Evaluation of the ability to metabolize 1,2-propanediol by heterofermentative bacteria of the genus Lactobacillus

• Main Authors: Krystyna Zielińska, Agata Fabiszewska, Michał Świątek, Daria Szymanowska-Powałowska
• Format: Article
• Language: English
• Published: Elsevier 2017-03-01
• Series: Electronic Journal of Biotechnology
• Subjects: 1,2-Propanediol metabolism; Aerobic stability of silage; Anti-freeze; Cobalamin; Lactobacillus buchneri; Lactobacillus diolivorans; Lactobacillus reuteri; Lactic acid bacteria; Metabolic pathways; Potential application of microorganisms; Propionic acid
• Online Access: http://www.sciencedirect.com/science/article/pii/S0717345817300027

Background: New directions of research on lactic acid bacteria include investigation of metabolic pathways for the synthesis and/or metabolism of 1,2-propanediol, commonly used in the food and chemical industry, medicine, pharmacy and cosmetology as well as agriculture.
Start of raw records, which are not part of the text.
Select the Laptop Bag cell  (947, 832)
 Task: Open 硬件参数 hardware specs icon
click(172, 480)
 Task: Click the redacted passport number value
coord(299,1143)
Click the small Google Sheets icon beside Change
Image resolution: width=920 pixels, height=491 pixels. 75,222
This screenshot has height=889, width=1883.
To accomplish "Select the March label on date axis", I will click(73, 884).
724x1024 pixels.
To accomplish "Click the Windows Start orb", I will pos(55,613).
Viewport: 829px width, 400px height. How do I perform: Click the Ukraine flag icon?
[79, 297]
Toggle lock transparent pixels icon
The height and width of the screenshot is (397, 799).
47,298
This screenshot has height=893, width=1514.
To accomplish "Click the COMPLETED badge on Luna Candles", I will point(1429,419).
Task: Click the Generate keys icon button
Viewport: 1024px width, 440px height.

The objective of this study was to compare the capacity of strains representing three diverse heterofermentative species belonging to the genus Lactobacillus to synthesize and/or transform 1,2-PD as well as to suggest new directions of research aimed at commercial use of this metabolite. Results: The novel strain of Lactobacillus buchneri A KKP 2047p, characterized as exhibiting an unusual trait for that species in the form of capacity to metabolize 1,2-PD, grew poorly in a medium containing 1,2-PD as a sole carbon source. The supplementation with glucose facilitated rapid growth of bacteria and use of 1,2-PD for the synthesis of propionic acid. A similar observation was noted for Lactobacillus reuteri. On the other hand, Lactobacillus diolivorans effectively metabolized 1,2-PD which was the sole carbon source in the medium, and the addition of glucose inhibited the synthesis of propionic acid. The experiments also investigated the effect of cobalamin as a diol dehydratase coenzyme involved in the propionic acid synthesis from 1,2-PD whose addition promoted the yield of the reaction in the case of all tested strains. Conclusions: All tested isolates showed the ability to effectively metabolize 1,2-PD (in the presence of cobalamin) and its conversion to propionic acid, which reveals that investigated bacteria meet the essential requirements of microorganisms with a potential application.